Surgieron de las sombras, de las tinieblas. Negros, enmascarados, veloces como ratas. Los guardias y los centinelas de las antecámaras sucumbieron sin un solo grito a sus fulgurantes ataques con estiletes de estrechos y angulosos filos.
La sangre corrió por los suelos del palacio de Tretogor, se extendió por los pavimentos, manchó el entarimado, caló las carísimas alfombras de Vengerberg.
Recorrieron todos los pasillos, dejando cadáveres a su paso.
– Ahí está -dijo uno de ellos, haciendo una señal. Una bufanda negra, que le envolvía la cara hasta los ojos, le sofocaba la voz-. Ha entrado ahí. Pasando por el despacho donde trabaja Reuven, ese viejo que siempre está tosiendo.

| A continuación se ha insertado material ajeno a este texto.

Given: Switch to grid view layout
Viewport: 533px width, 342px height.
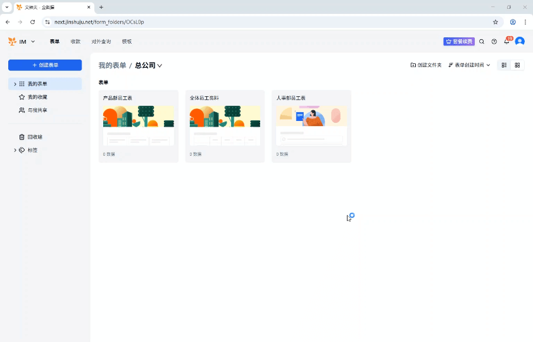Looking at the screenshot, I should pyautogui.click(x=517, y=65).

– De ahí no hay salida -dijo el que estaba al mando. Sus ojos brillaban a través de las aberturas de la máscara de terciopelo-. Detrás del despacho hay un cuarto ciego. Por no tener, no tiene ni ventanas.
– Hay gente apostada en todos los pasillos. Junto a todas las puertas y ventanas. No tiene escapatoria. Está en un atolladero.
– ¡Adelante!
Echaron abajo la puerta a patadas. Centellearon los estiletes.
– ¡Muerte! ¡Muerte al verdugo sanguinario!
– ¿Cof, cof? -Ori Reuven levantó de los papeles sus ojos miopes y lacrimosos-. ¿Qué deseáis? ¿En qué puedo, cof, cof, serviros?
Los asesinos, en su empuje, derribaron la puerta que daba a las habitaciones privadas de Dijkstra y las recorrieron como ratas, examinando hasta el último rincón. Arrojaron al suelo los gobelinos, cuadros y paneles destrozados. Con los estiletes desgarraron las cortinas y la tapicería.
– ¡No está! -gritó uno, entrando en el despacho-. ¡No está!
– ¿Dónde está? -dijo, soltando salivazos, el cabecilla, inclinándose sobre Ori. Le estaba taladrando con la mirada, por las aberturas de la máscara negra-. ¿Dónde está ese perro sanguinario?
– No está -respondió tranquilamente Ori Reuven-. Ya lo estáis viendo.